## Available data
....
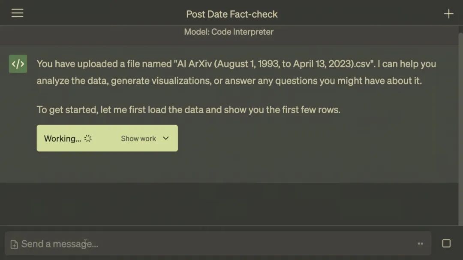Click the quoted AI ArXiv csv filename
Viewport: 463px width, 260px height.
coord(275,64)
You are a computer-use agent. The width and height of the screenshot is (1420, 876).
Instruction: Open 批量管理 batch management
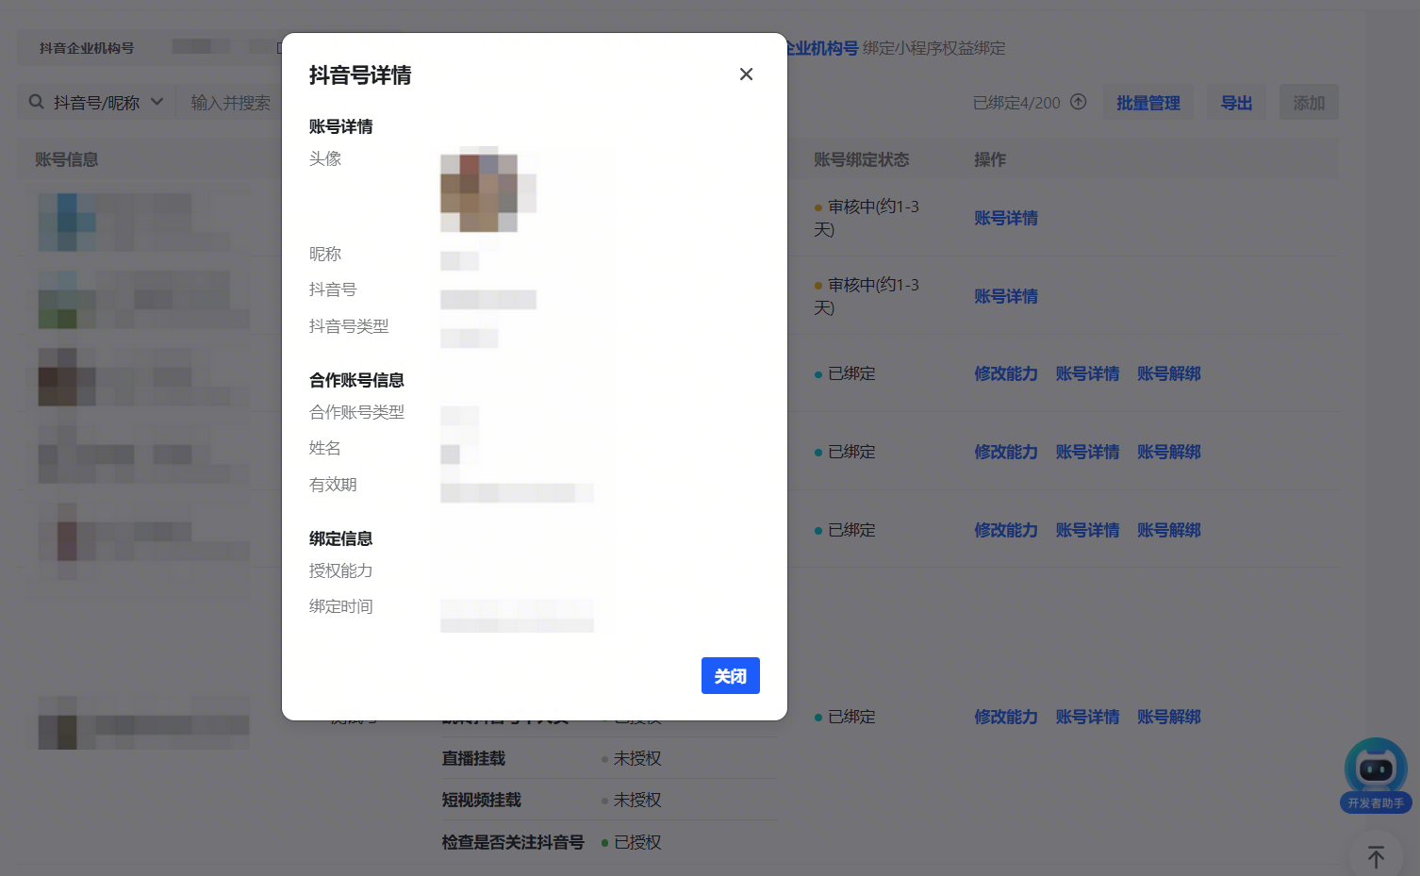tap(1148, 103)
....
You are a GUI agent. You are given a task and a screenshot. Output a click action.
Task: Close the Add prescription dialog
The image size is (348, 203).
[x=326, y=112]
....
## What to do
Look through the listing above. Pick out each line with "screenshot" and copy it.

## Output for this exercise
You are a computer-use agent. The width and height of the screenshot is (1420, 876).
You are a GUI agent. You are given a task and a screenshot. Output a click action.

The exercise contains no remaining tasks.